The APOA1/C3/A4/A5 gene cluster, lipid metabolism and cardiovascular disease risk.

Author information

1
Nutrition and Genomics Laboratory, Jean Mayer--US Department of Agriculture, Human Nutrition Research Center on Aging, Tufts University, Boston, Massachusetts 02111, USA. chao.lai@tufts.edu

Abstract

PURPOSE OF REVIEW:

APOA1/C3/A4/A5 are key components modulating lipoprotein metabolism and cardiovascular disease risk. This review examines the evidence regarding linkage disequilibrium and haplotype structure within the A1/C3/A4/A5 cluster, and assesses its association with plasma lipids and cardiovascular disease risk. In addition, we use genomic information from several species to draw inferences about the location of functional variants within this cluster.

RECENT FINDINGS:

The close physical distance of these genes and the interrelated functions of these apolipoproteins have encumbered attempts to determine the role of individual variants on lipid metabolism. Therefore, current research aims to define linkage disequilibrium and haplotype structure within this cluster. Functional variants in regulatory regions are most interesting as they are potentially amenable to therapy. Comparative genomics can contribute to the identification of such functional variants.

SUMMARY:

Genetic variability at the APOA1/C3/A4/A5 cluster has been examined in relation to lipid metabolism and cardiovascular disease risk.

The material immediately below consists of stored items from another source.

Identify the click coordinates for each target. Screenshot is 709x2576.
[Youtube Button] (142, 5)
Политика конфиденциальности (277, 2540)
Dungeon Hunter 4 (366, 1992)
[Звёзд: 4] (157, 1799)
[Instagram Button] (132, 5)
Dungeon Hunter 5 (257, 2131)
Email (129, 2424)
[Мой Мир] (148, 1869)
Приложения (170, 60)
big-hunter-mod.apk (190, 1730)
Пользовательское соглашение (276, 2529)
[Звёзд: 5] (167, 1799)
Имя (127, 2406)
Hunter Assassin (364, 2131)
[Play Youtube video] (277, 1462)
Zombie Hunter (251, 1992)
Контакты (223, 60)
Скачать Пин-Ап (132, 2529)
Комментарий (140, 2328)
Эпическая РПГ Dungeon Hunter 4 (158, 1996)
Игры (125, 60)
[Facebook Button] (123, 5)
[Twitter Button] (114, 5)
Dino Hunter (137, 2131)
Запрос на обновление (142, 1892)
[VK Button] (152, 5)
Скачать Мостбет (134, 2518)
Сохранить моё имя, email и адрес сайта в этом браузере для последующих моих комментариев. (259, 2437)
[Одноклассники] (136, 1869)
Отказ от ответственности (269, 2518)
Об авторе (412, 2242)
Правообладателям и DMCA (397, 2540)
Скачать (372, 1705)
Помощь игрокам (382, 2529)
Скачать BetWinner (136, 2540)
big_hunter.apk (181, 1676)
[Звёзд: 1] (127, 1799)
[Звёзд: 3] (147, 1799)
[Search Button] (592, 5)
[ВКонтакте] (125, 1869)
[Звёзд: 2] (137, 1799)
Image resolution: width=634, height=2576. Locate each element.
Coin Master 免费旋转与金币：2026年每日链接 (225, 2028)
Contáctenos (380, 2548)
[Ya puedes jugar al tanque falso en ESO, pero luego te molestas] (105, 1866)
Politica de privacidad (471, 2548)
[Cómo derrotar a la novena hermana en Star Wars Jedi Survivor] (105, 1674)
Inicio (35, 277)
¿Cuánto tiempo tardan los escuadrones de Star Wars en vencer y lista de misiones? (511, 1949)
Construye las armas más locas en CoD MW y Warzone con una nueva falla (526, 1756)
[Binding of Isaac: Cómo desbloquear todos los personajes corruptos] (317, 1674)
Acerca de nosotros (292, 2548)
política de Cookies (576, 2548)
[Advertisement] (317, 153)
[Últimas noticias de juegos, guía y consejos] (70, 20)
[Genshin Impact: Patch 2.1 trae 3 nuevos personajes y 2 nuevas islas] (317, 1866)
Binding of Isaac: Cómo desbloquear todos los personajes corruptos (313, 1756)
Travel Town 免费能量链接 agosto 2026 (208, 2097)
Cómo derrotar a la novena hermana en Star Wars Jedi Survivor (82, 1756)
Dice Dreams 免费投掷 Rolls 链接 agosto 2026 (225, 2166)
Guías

However, the findings are inconsistent. This is partly due to the classic approach of studying single and mostly nonfunctional polymorphisms. Moreover, allelic expression may depend on the concurrent presence of environmental factors. Association studies using haplotypes should increase the power to detect true associations and interactions. We hypothesize that phenotypes observed in association with transcriptional regulatory variants can be readily modified by environmental factors. Therefore, studies focusing on regulatory variants may be more fruitful to locate/define future therapeutic targets.

PMID:
15767855
[Indexed for MEDLINE]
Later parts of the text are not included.